== Task objective ==
Please rewrite the stretch of data from the line containing "Given: Click magnifier for R$ 600,00 parcela" through the end of the data, replacing "magnifier" with "search icon" and changing nothing else. Leave the pictures out of your answer.

•••••

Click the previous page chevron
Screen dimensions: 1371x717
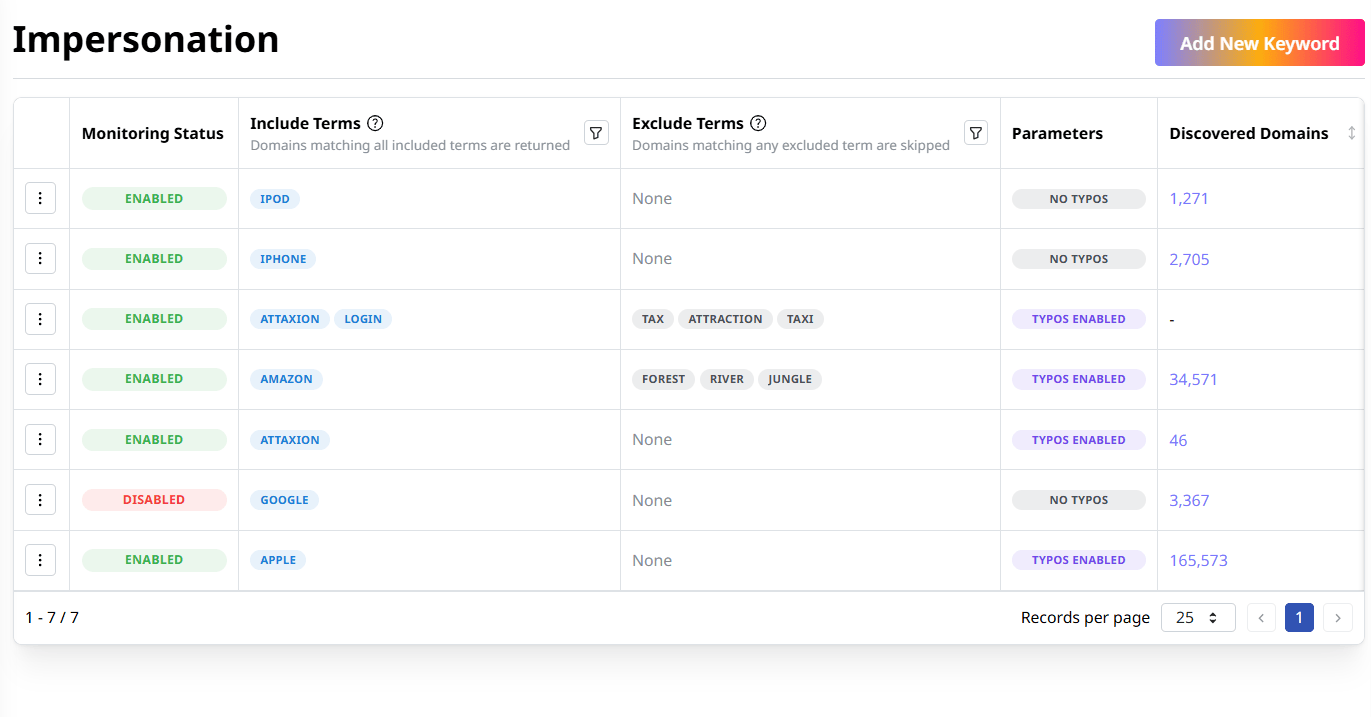[1261, 617]
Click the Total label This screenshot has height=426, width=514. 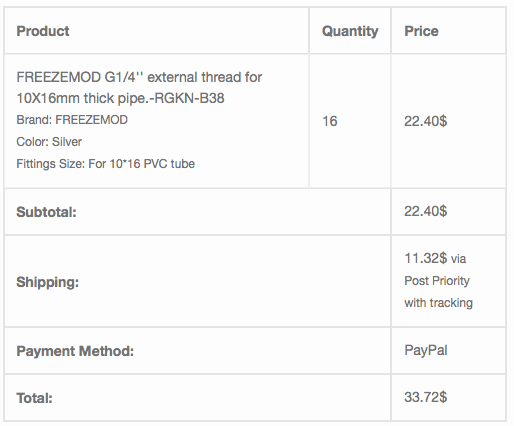[x=34, y=398]
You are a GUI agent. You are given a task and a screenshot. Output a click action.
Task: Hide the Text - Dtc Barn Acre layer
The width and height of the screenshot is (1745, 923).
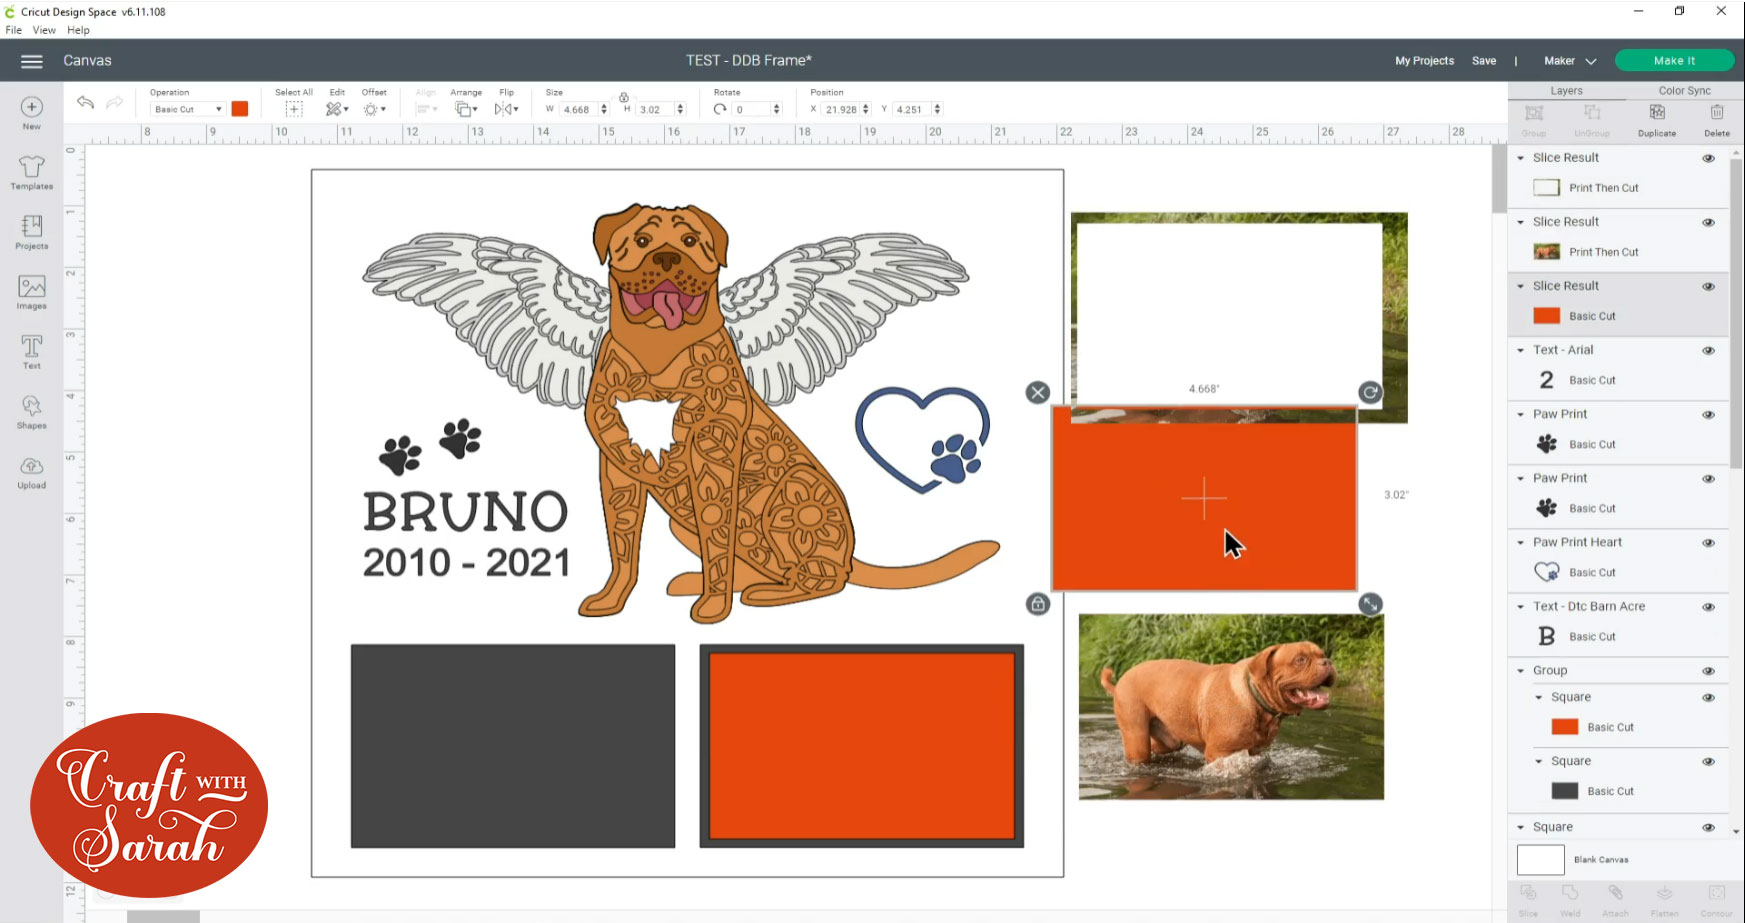click(x=1709, y=607)
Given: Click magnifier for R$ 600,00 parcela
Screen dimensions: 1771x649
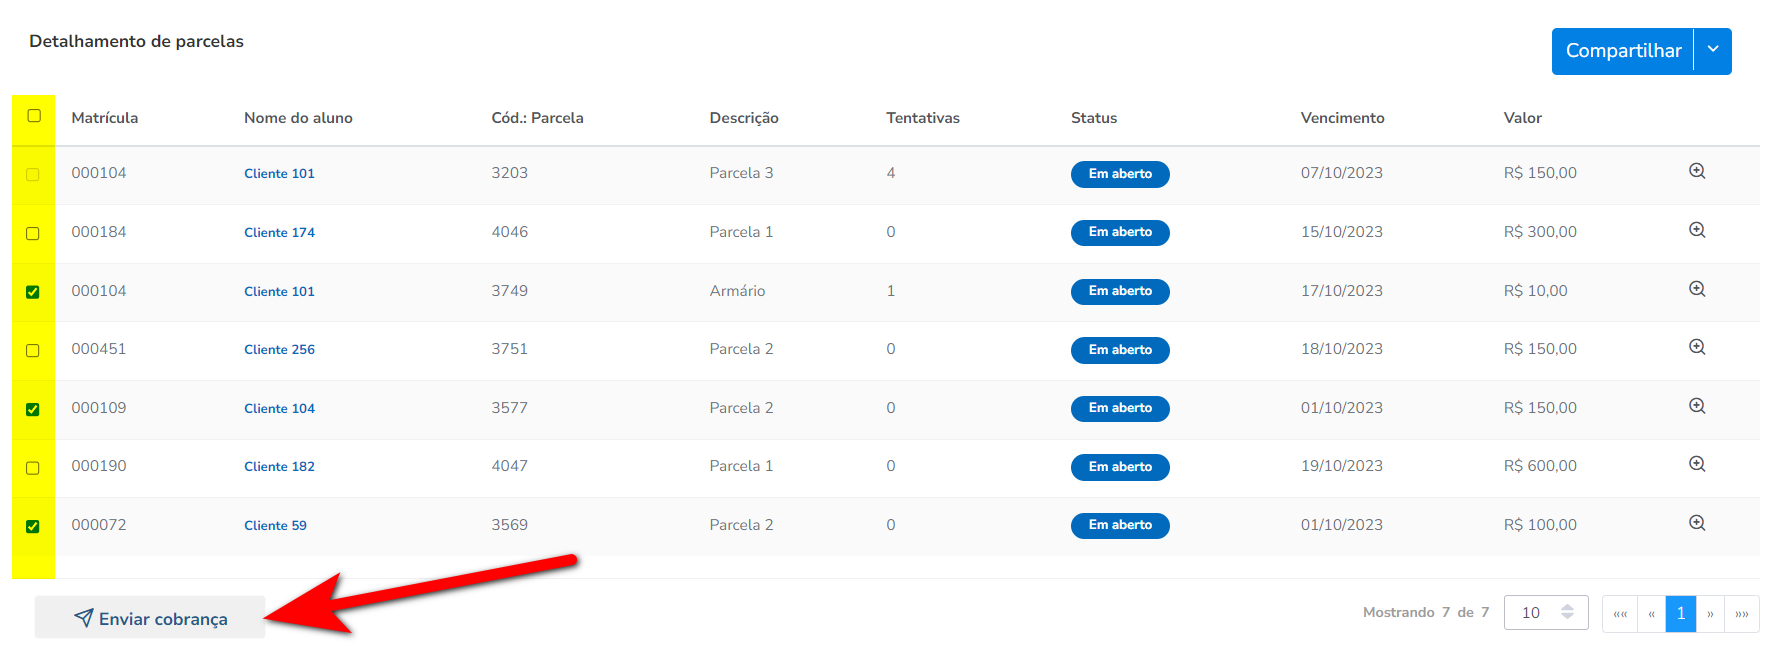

•••••

== Expected answer ==
Given: Click search icon for R$ 600,00 parcela
Screen dimensions: 1771x649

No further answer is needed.